| PROBLEM DETAILS |
The task calls for every entry to be printed word for word, without the images.

#####

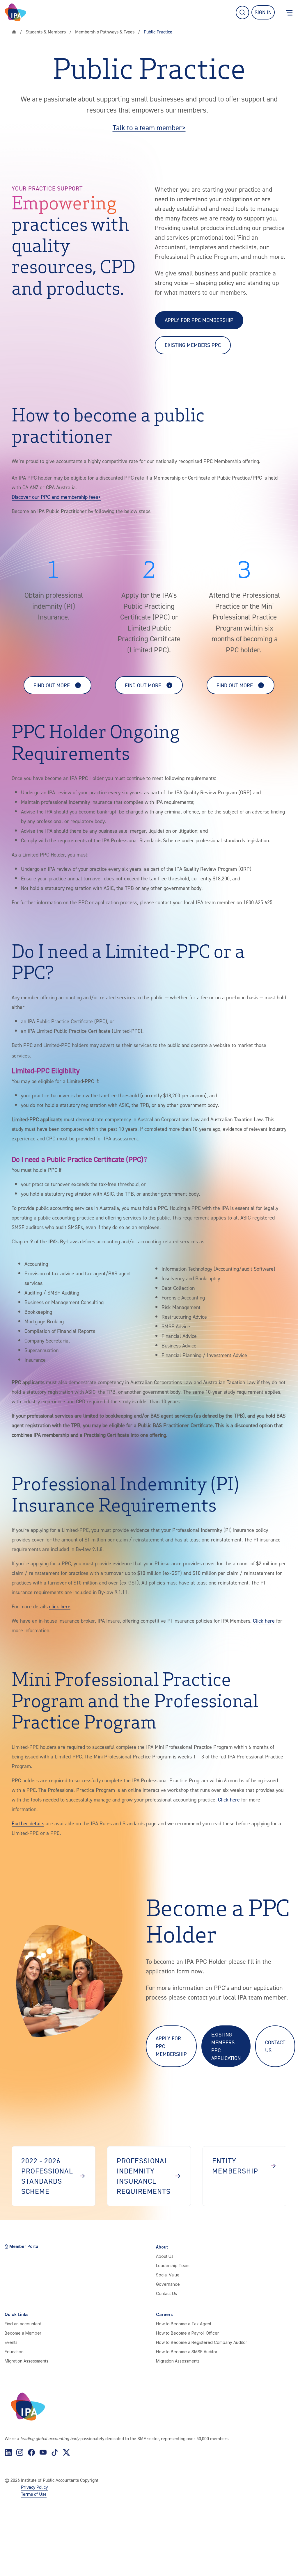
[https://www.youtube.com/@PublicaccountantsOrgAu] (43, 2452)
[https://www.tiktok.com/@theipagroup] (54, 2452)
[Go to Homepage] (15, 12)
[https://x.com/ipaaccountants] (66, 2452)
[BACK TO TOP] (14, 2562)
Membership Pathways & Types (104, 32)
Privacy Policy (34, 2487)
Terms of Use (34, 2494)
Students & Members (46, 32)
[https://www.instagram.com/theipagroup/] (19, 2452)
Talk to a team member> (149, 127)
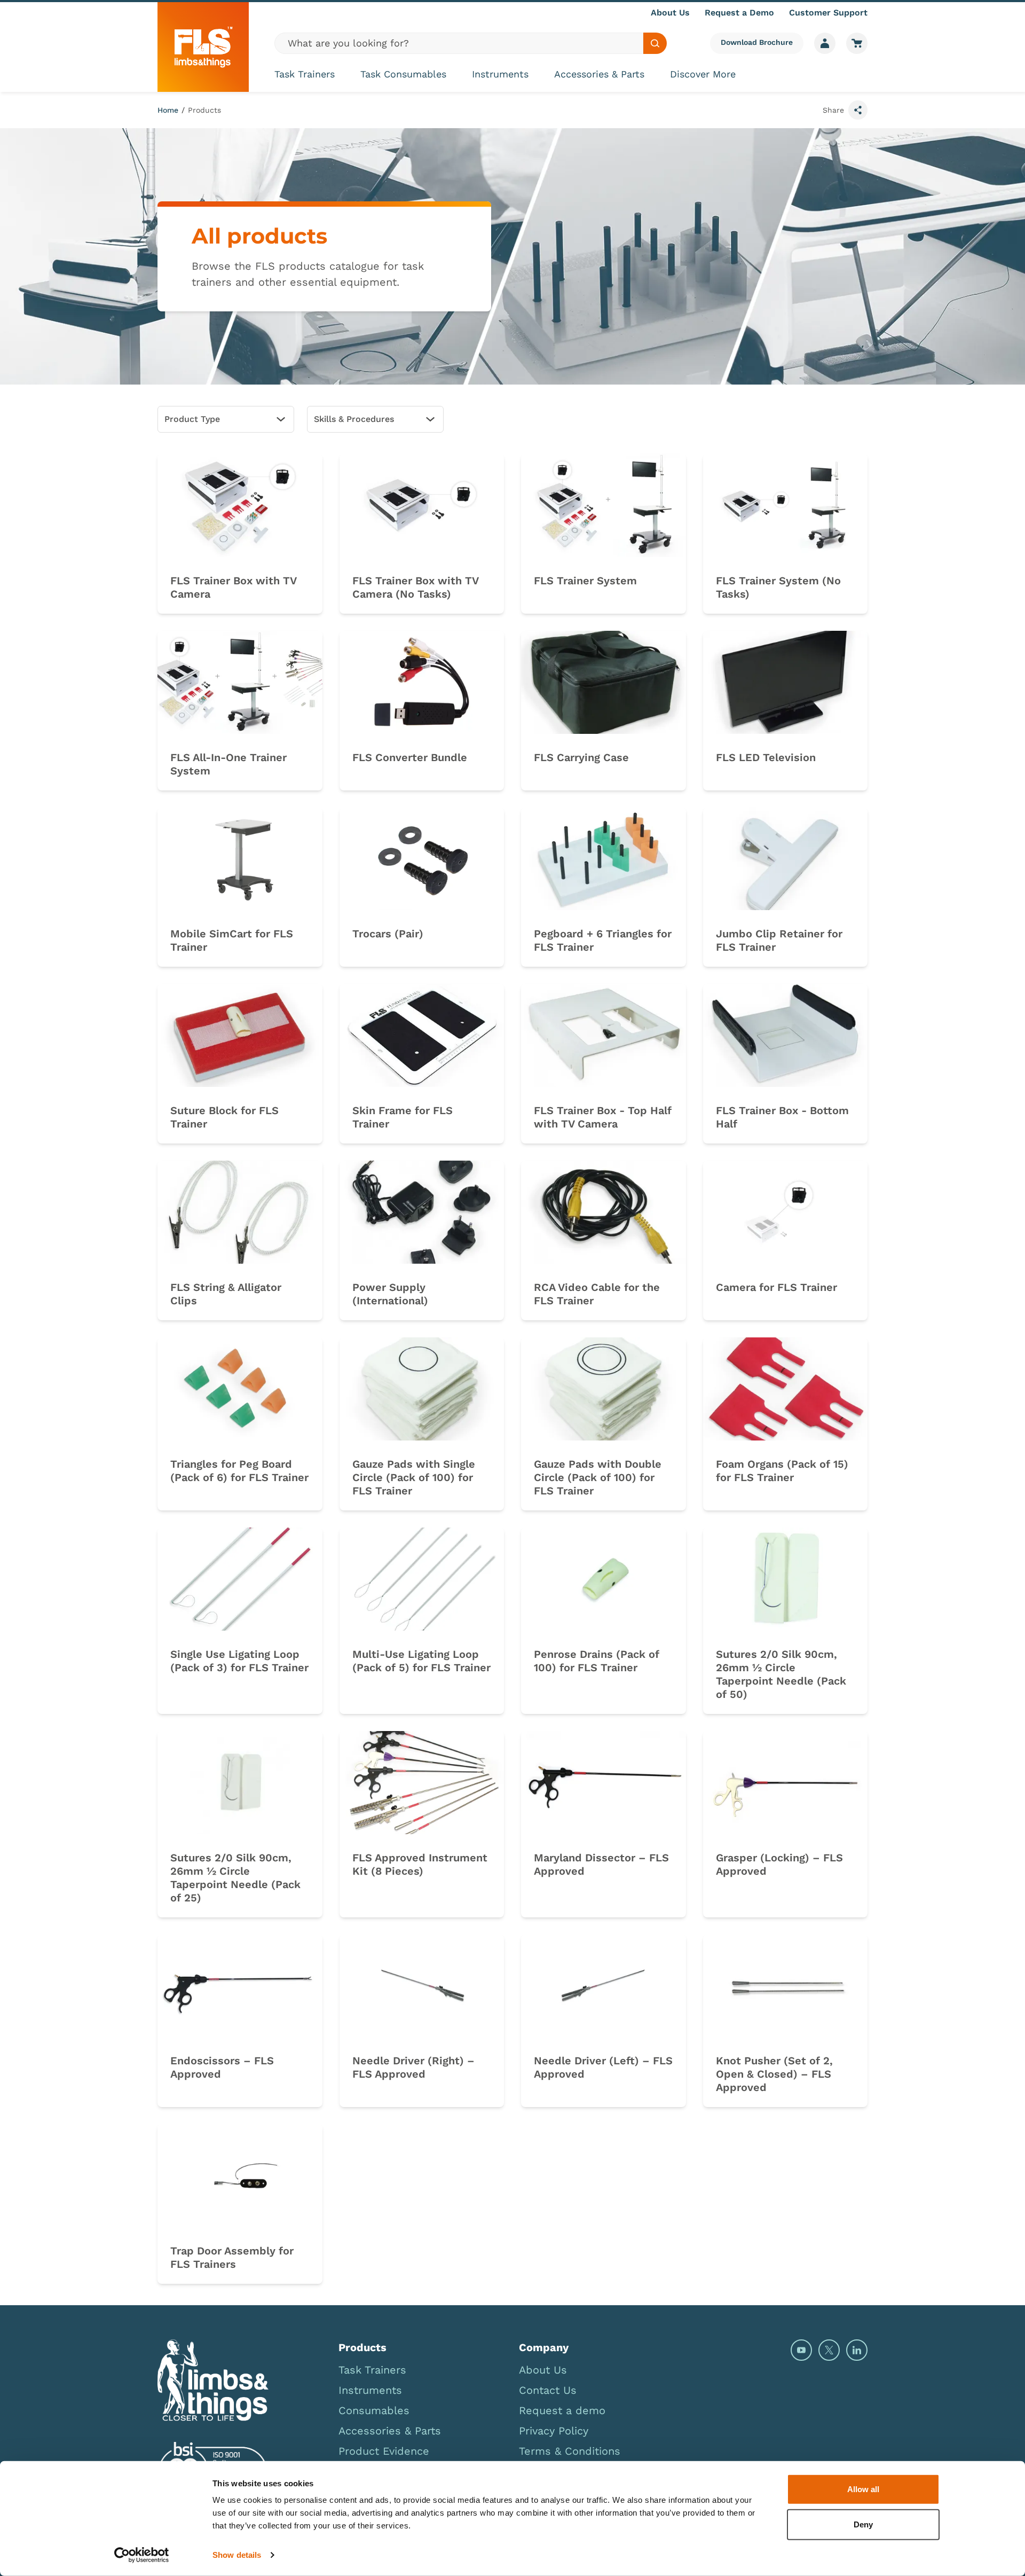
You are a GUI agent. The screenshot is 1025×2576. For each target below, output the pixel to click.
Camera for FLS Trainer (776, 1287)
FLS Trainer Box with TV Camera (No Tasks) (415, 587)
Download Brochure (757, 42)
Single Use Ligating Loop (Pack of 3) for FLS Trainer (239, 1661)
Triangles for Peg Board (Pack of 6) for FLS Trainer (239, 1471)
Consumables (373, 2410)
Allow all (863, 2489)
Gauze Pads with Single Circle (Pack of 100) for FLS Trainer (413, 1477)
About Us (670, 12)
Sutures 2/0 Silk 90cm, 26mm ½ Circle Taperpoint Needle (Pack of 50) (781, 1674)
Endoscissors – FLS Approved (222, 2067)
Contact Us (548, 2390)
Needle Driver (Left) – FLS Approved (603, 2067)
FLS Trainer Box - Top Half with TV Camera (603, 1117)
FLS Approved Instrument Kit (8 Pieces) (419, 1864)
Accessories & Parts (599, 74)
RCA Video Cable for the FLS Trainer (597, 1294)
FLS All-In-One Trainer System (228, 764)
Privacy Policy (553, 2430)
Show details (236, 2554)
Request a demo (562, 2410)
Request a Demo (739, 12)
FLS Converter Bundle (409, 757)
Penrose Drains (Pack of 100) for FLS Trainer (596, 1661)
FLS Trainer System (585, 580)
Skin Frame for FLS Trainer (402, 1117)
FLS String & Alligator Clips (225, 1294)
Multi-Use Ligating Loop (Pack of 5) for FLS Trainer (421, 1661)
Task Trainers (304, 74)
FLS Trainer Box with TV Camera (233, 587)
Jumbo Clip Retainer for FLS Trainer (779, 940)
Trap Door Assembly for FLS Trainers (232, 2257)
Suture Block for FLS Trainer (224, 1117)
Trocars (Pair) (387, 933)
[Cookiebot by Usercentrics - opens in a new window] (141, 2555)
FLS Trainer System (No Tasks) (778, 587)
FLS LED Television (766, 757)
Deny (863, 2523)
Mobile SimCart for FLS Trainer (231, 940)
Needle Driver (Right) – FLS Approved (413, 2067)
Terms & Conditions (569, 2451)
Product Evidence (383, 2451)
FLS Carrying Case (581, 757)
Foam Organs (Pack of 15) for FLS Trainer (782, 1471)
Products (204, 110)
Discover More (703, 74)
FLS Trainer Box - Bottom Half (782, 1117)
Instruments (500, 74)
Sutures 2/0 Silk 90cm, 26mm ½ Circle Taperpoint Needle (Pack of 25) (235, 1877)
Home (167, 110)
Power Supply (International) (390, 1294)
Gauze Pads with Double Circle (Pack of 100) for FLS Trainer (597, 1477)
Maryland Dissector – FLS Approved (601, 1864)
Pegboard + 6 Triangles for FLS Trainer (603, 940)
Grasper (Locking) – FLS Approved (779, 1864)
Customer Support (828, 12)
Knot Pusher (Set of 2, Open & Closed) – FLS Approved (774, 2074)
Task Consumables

#####

| SOLUTION FOR THIS TASK |
[https://www.youtube.com/@PublicaccountantsOrgAu] (43, 2452)
[https://www.tiktok.com/@theipagroup] (54, 2452)
[Go to Homepage] (15, 12)
[https://x.com/ipaaccountants] (66, 2452)
[BACK TO TOP] (14, 2562)
Membership Pathways & Types (104, 32)
Privacy Policy (34, 2487)
Terms of Use (34, 2494)
Students & Members (46, 32)
[https://www.instagram.com/theipagroup/] (19, 2452)
Talk to a team member> (149, 127)
You are a GUI agent. The screenshot is 1025×2576. For each target below, output the pixel to click.
Camera for FLS Trainer (776, 1287)
FLS Trainer Box with TV Camera (No Tasks) (415, 587)
Download Brochure (757, 42)
Single Use Ligating Loop (Pack of 3) for FLS Trainer (239, 1661)
Triangles for Peg Board (Pack of 6) for FLS Trainer (239, 1471)
Consumables (373, 2410)
Allow all (863, 2489)
Gauze Pads with Single Circle (Pack of 100) for FLS Trainer (413, 1477)
About Us (670, 12)
Sutures 2/0 Silk 90cm, 26mm ½ Circle Taperpoint Needle (Pack of 50) (781, 1674)
Endoscissors – FLS Approved (222, 2067)
Contact Us (548, 2390)
Needle Driver (Left) – FLS Approved (603, 2067)
FLS Trainer Box - Top Half with TV Camera (603, 1117)
FLS Approved Instrument Kit (8 Pieces) (419, 1864)
Accessories & Parts (599, 74)
RCA Video Cable for the FLS Trainer (597, 1294)
FLS All-In-One Trainer System (228, 764)
Privacy Policy (553, 2430)
Show details (236, 2554)
Request a demo (562, 2410)
Request a Demo (739, 12)
FLS Converter Bundle (409, 757)
Penrose Drains (Pack of 100) for FLS Trainer (596, 1661)
FLS Trainer System (585, 580)
Skin Frame for FLS Trainer (402, 1117)
FLS String & Alligator Clips (225, 1294)
Multi-Use Ligating Loop (Pack of 5) for FLS Trainer (421, 1661)
Task Trainers (304, 74)
FLS Trainer Box with TV Camera (233, 587)
Jumbo Clip Retainer for FLS Trainer (779, 940)
Trap Door Assembly for FLS Trainers (232, 2257)
Suture Block for FLS Trainer (224, 1117)
Trocars (Pair) (387, 933)
[Cookiebot by Usercentrics - opens in a new window] (141, 2555)
FLS Trainer System (No Tasks) (778, 587)
FLS LED Television (766, 757)
Deny (863, 2523)
Mobile SimCart for FLS Trainer (231, 940)
Needle Driver (Right) – FLS Approved (413, 2067)
Terms & Conditions (569, 2451)
Product Evidence (383, 2451)
FLS Carrying Case (581, 757)
Foam Organs (Pack of 15) for FLS Trainer (782, 1471)
Products (204, 110)
Discover More (703, 74)
FLS Trainer Box - Bottom Half (782, 1117)
Instruments (500, 74)
Sutures 2/0 Silk 90cm, 26mm ½ Circle Taperpoint Needle (Pack of 25) (235, 1877)
Home (167, 110)
Power Supply (International) (390, 1294)
Gauze Pads with Double Circle (Pack of 100) for FLS Trainer (597, 1477)
Maryland Dissector – FLS Approved (601, 1864)
Pegboard + 6 Triangles for FLS Trainer (603, 940)
Grasper (Locking) – FLS Approved (779, 1864)
Customer Support (828, 12)
Knot Pusher (Set of 2, Open & Closed) – FLS Approved (774, 2074)
Task Consumables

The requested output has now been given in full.